Format the records below as a JSON list of strings, with one string for each line and blank lines left out.

[Coordinate data for items]
================
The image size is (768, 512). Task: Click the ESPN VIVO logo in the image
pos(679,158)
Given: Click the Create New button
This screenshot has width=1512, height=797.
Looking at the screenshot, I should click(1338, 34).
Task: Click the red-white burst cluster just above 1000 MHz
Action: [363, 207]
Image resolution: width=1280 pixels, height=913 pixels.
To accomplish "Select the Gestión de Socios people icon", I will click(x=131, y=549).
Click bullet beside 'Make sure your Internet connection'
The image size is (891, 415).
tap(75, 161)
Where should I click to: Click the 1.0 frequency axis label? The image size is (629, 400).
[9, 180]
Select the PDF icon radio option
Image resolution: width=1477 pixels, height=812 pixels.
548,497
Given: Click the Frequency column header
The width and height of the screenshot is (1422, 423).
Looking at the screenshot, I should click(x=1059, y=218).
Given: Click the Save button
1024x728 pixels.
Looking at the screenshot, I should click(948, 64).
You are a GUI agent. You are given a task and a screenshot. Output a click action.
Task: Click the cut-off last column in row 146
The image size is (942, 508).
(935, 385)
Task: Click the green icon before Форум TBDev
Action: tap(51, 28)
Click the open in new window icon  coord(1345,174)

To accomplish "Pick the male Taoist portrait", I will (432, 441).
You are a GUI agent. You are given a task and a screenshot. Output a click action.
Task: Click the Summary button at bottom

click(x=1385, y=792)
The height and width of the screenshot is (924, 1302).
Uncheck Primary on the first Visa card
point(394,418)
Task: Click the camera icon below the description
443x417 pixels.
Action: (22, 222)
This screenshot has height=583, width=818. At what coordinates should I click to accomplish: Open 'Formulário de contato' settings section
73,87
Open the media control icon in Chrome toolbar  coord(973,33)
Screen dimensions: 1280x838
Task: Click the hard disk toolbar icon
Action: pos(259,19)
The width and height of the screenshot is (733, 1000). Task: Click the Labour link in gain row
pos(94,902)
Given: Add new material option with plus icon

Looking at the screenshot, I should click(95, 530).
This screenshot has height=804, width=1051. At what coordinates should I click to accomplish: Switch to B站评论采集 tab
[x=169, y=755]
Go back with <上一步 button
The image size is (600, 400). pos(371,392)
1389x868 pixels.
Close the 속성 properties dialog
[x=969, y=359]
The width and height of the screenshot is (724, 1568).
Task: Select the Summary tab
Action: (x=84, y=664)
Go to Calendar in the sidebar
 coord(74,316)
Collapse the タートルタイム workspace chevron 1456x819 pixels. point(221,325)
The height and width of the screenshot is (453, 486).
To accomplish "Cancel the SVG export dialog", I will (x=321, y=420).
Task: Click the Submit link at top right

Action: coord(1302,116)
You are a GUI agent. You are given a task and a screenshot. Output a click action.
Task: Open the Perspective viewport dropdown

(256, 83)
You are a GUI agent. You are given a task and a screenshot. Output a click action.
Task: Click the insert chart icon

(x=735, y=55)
================
### Written response
[
  "The image size is (768, 512). Task: Click the ESPN VIVO logo in the image",
  "pos(679,158)",
  "Given: Click the Create New button",
  "This screenshot has width=1512, height=797.",
  "Looking at the screenshot, I should click(1338, 34).",
  "Task: Click the red-white burst cluster just above 1000 MHz",
  "Action: [363, 207]",
  "Image resolution: width=1280 pixels, height=913 pixels.",
  "To accomplish \"Select the Gestión de Socios people icon\", I will click(x=131, y=549).",
  "Click bullet beside 'Make sure your Internet connection'",
  "The image size is (891, 415).",
  "tap(75, 161)",
  "Where should I click to: Click the 1.0 frequency axis label? The image size is (629, 400).",
  "[9, 180]",
  "Select the PDF icon radio option",
  "Image resolution: width=1477 pixels, height=812 pixels.",
  "548,497",
  "Given: Click the Frequency column header",
  "The width and height of the screenshot is (1422, 423).",
  "Looking at the screenshot, I should click(x=1059, y=218).",
  "Given: Click the Save button",
  "1024x728 pixels.",
  "Looking at the screenshot, I should click(948, 64).",
  "You are a GUI agent. You are given a task and a screenshot. Output a click action.",
  "Task: Click the cut-off last column in row 146",
  "The image size is (942, 508).",
  "(935, 385)",
  "Task: Click the green icon before Форум TBDev",
  "Action: tap(51, 28)",
  "Click the open in new window icon  coord(1345,174)",
  "To accomplish \"Pick the male Taoist portrait\", I will (432, 441).",
  "You are a GUI agent. You are given a task and a screenshot. Output a click action.",
  "Task: Click the Summary button at bottom",
  "click(x=1385, y=792)",
  "The height and width of the screenshot is (924, 1302).",
  "Uncheck Primary on the first Visa card",
  "point(394,418)",
  "Task: Click the camera icon below the description",
  "443x417 pixels.",
  "Action: (22, 222)",
  "This screenshot has height=583, width=818. At what coordinates should I click to accomplish: Open 'Formulário de contato' settings section",
  "73,87",
  "Open the media control icon in Chrome toolbar  coord(973,33)",
  "Screen dimensions: 1280x838",
  "Task: Click the hard disk toolbar icon",
  "Action: pos(259,19)",
  "The width and height of the screenshot is (733, 1000). Task: Click the Labour link in gain row",
  "pos(94,902)",
  "Given: Add new material option with plus icon",
  "Looking at the screenshot, I should click(95, 530).",
  "This screenshot has height=804, width=1051. At what coordinates should I click to accomplish: Switch to B站评论采集 tab",
  "[x=169, y=755]",
  "Go back with <上一步 button",
  "The image size is (600, 400). pos(371,392)",
  "1389x868 pixels.",
  "Close the 속성 properties dialog",
  "[x=969, y=359]",
  "The width and height of the screenshot is (724, 1568).",
  "Task: Select the Summary tab",
  "Action: (x=84, y=664)",
  "Go to Calendar in the sidebar",
  " coord(74,316)",
  "Collapse the タートルタイム workspace chevron 1456x819 pixels. point(221,325)",
  "The height and width of the screenshot is (453, 486).",
  "To accomplish \"Cancel the SVG export dialog\", I will (x=321, y=420).",
  "Task: Click the Submit link at top right",
  "Action: coord(1302,116)",
  "You are a GUI agent. You are given a task and a screenshot. Output a click action.",
  "Task: Open the Perspective viewport dropdown",
  "(256, 83)",
  "You are a GUI agent. You are given a task and a screenshot. Output a click action.",
  "Task: Click the insert chart icon",
  "(x=735, y=55)"
]